• _DOCUMENT TEXT_
United States District Court, Southern District of Ohio
Sep 3, 2024
2:24-cv-1114 (S.D. Ohio Sep. 3, 2024)

Opinion

2:24-cv-1114

09-03-2024

RONALD DAWSON, Petitioner, v. WARDEN, MANSFIELD CORRECTIONAL INSTITUTION, Respondent.


Michael H. Watson, District Judge.

REPORT AND RECOMMENDATION

CAROLINE H. GENTRY, United States Magistrate Judge

Petitioner, an inmate in state custody at the Mansfield Correctional Institution, in Mansfield, Ohio, has filed a pro se petition for a writ of habeas corpus pursuant to 28 U.S.C. § 2254, challenging his 2000 Franklin County, Ohio, convictions for aggravated murder, murder, attempted aggravated murder, felonious assault, aggravated burglary, and related specifications. (Doc. 2).

On March 18, 2024, the Court ordered petitioner to show cause why the petition should not be transferred to the Sixth Circuit Court of Appeals as second or successive because petitioner had previously challenged in federal court his Franklin County convictions. (Doc. 4). Petitioner has now filed his response to the show-cause order. (Doc. 5). He has also filed a motion for evidentiary hearing. (Doc. 3).

Pursuant to Rule 4 of the Rules Governing Section 2254 Cases in the United States District Courts, the Court must conduct a preliminary review to determine “if it plainly appears from the petition and any attached exhibits that the petitioner is not entitled to relief in the district court.” See 28 U.S.C. foll § 2254.

• _DATA EXTRACT_
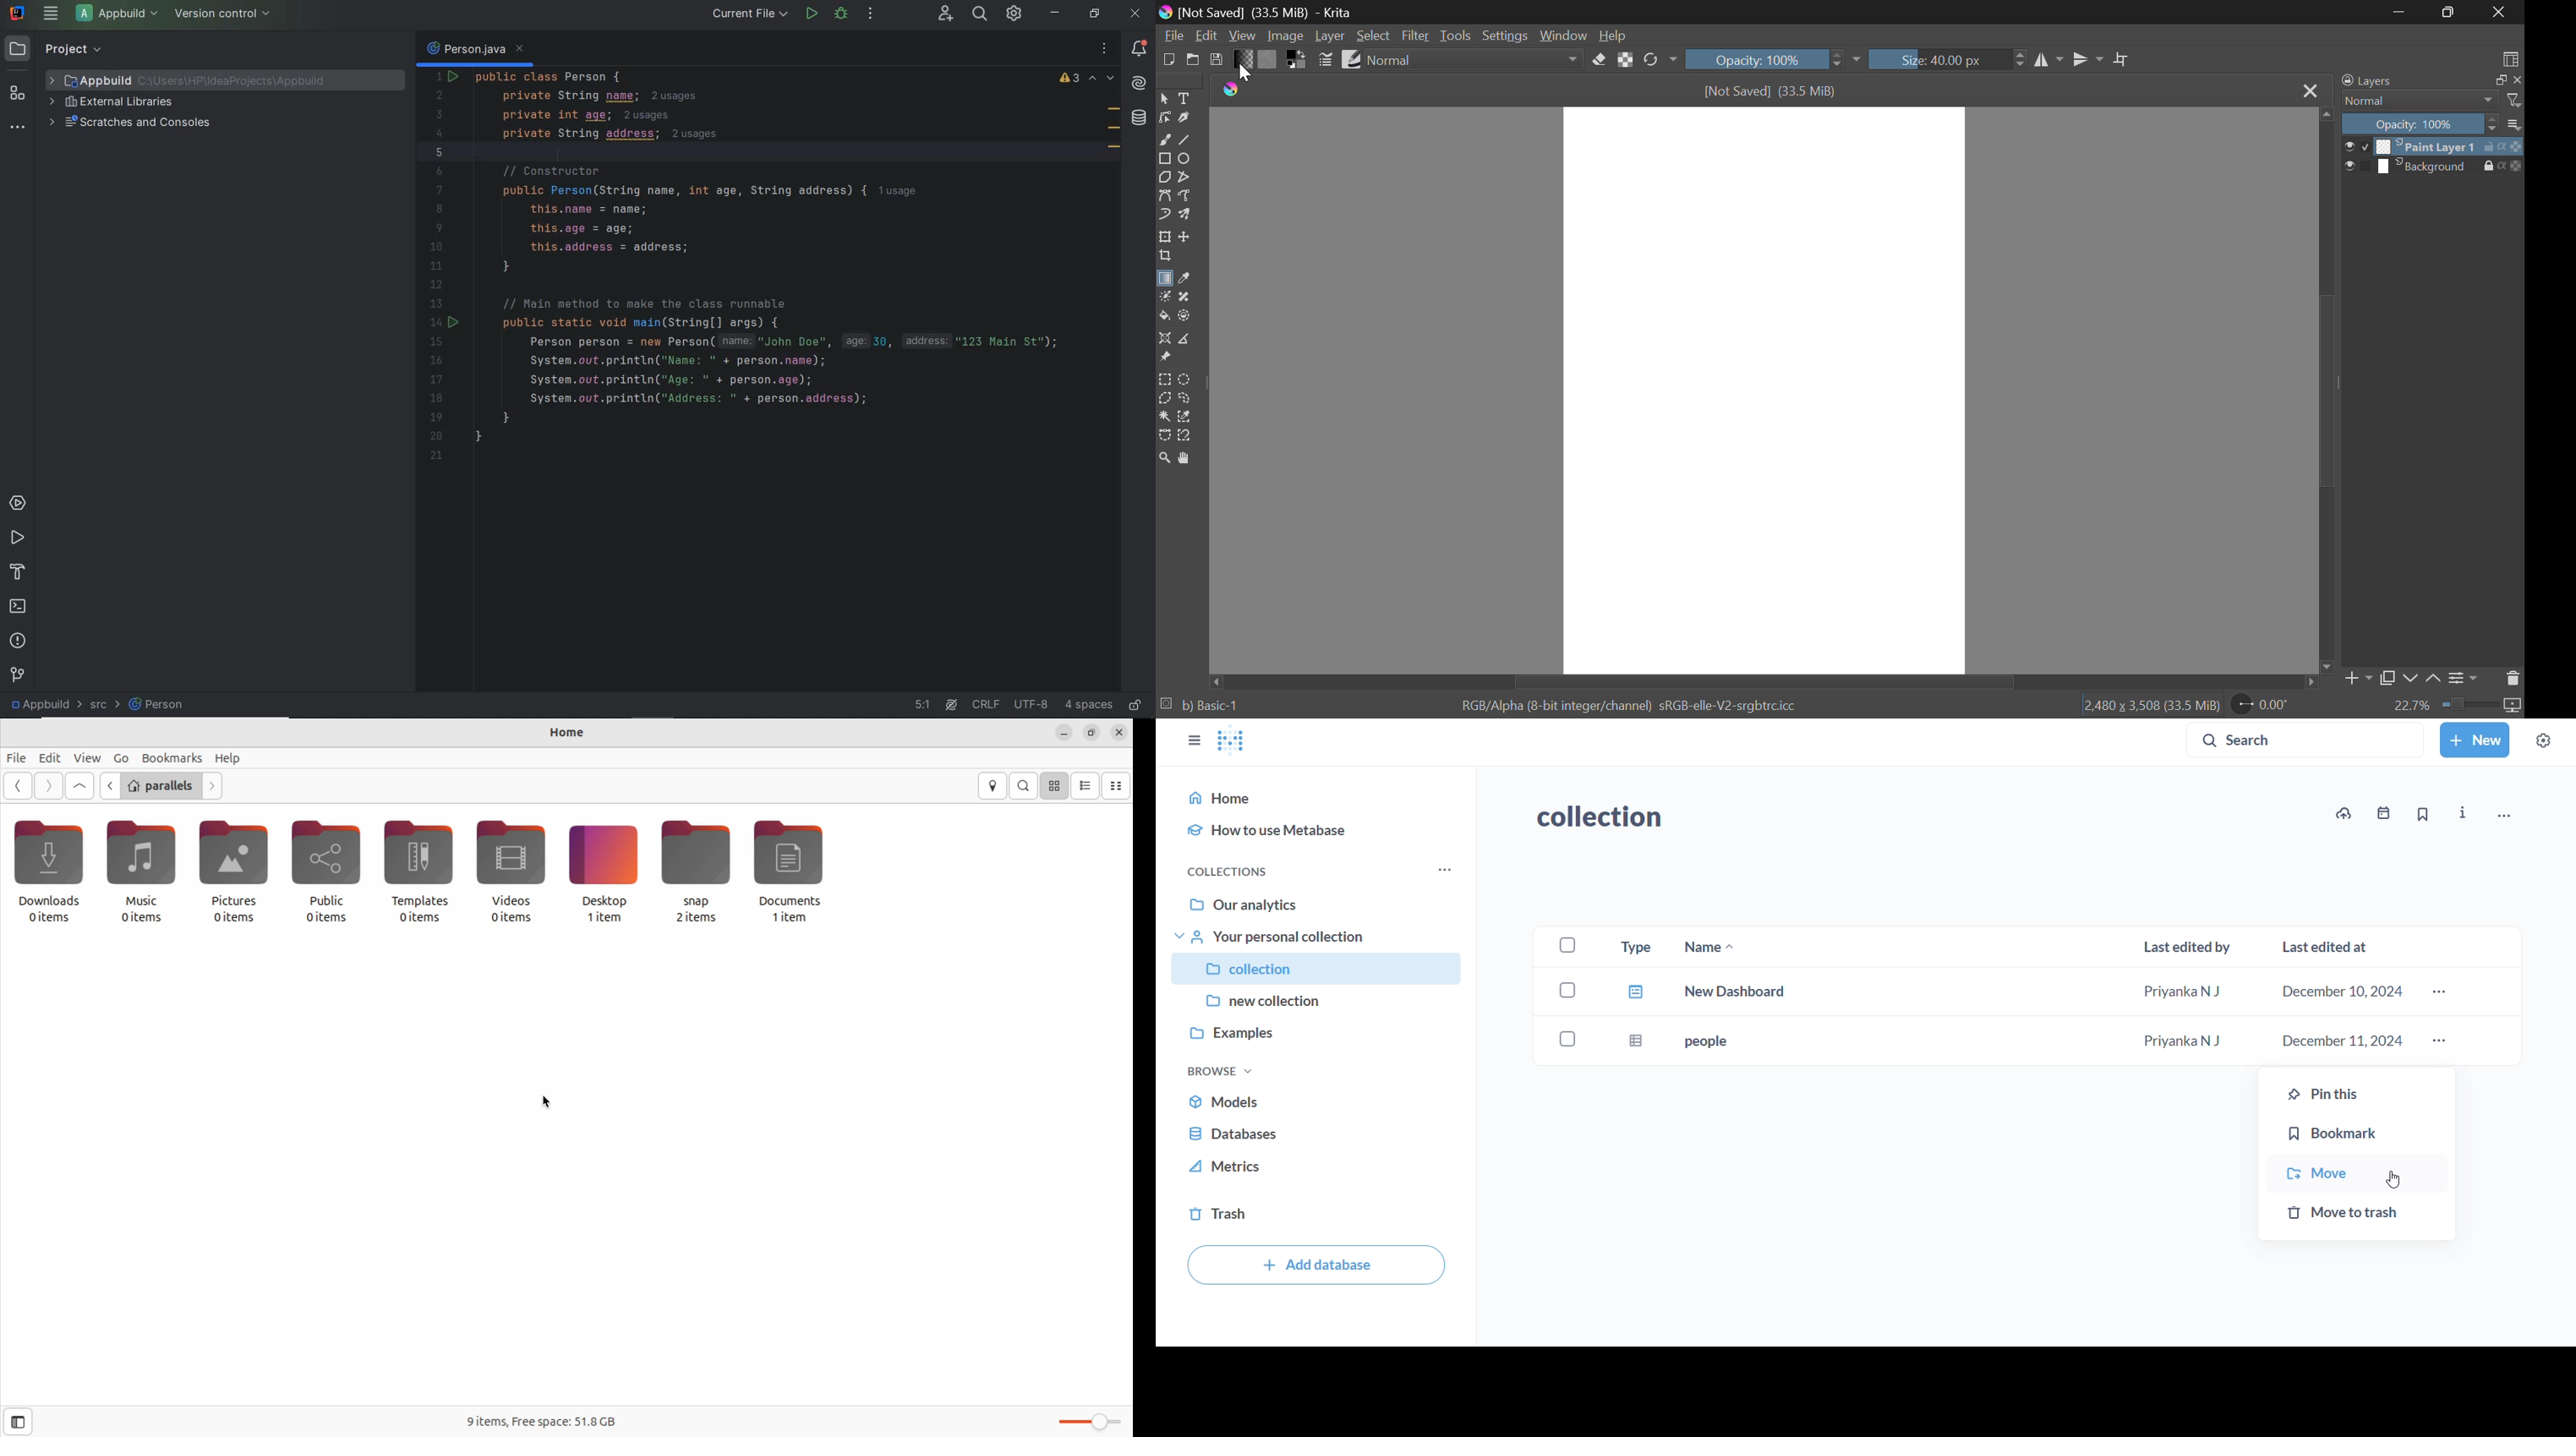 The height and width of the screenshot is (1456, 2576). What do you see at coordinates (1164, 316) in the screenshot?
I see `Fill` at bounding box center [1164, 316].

• _INSTRUCTIONS_
1 - Quote the habeas corpus report from "RONALD DAWSON, Petitioner, v." to "specifications. (Doc. 2).".
2 - Continue the habeas corpus report from where it stops.

• _ANSWERS PER TASK_
1 -
RONALD DAWSON, Petitioner, v. WARDEN, MANSFIELD CORRECTIONAL INSTITUTION, Respondent.


Michael H. Watson, District Judge.

REPORT AND RECOMMENDATION

CAROLINE H. GENTRY, United States Magistrate Judge

Petitioner, an inmate in state custody at the Mansfield Correctional Institution, in Mansfield, Ohio, has filed a pro se petition for a writ of habeas corpus pursuant to 28 U.S.C. § 2254, challenging his 2000 Franklin County, Ohio, convictions for aggravated murder, murder, attempted aggravated murder, felonious assault, aggravated burglary, and related specifications. (Doc. 2).

2 -
Here, for the reasons below, it plainly appears that petitioner is not entitled to relief from the District Court, and, thus, the undersigned RECOMMENDS that this action, as well as the pending motion, be TRANSFERRED to the United States Court of Appeals as a second or successive habeas corpus application seeking relief under § 2254.

BACKGROUND

On April 28, 2000, the Franklin County Grand Jury issued a thirteen count indictment against defendant charging him with two counts of aggravated murder, five counts of attempted aggravated murder, five counts of felonious assault, and one count of aggravated burglary. The two counts of aggravated murder were accompanied by capital specifications, while all counts carried firearm specifications.
At trial, the state relied upon the testimony of several individuals who were present at the time of the shooting, and who identified defendant as the man who shot and killed James McKinney. On August 4, 2000, a jury returned a verdict finding defendant guilty of aggravated murder, and murder, as well as guilty of the eleven remaining counts and specifications. Following his mitigation hearing, defendant was sentenced to thirty years to life for aggravated murder, ten to twenty-five years for the five counts of attempted aggravated murder, ten to twenty-five years for aggravated burglary, and one to three years on the firearm specifications. Each of these sentences were ordered to run consecutively . . . .
State v. Dawson, No. 00AP-1052, 2001 WL 1568406, at *1 (Ohio App. 10th Dist. Dec. 11, 2001). The Ohio Court of Appeals affirmed his convictions, see id. at *13, and the Ohio Supreme Court denied further review. State v. Dawson, 765 N.E.2d 877 (Ohio 2002) (Table).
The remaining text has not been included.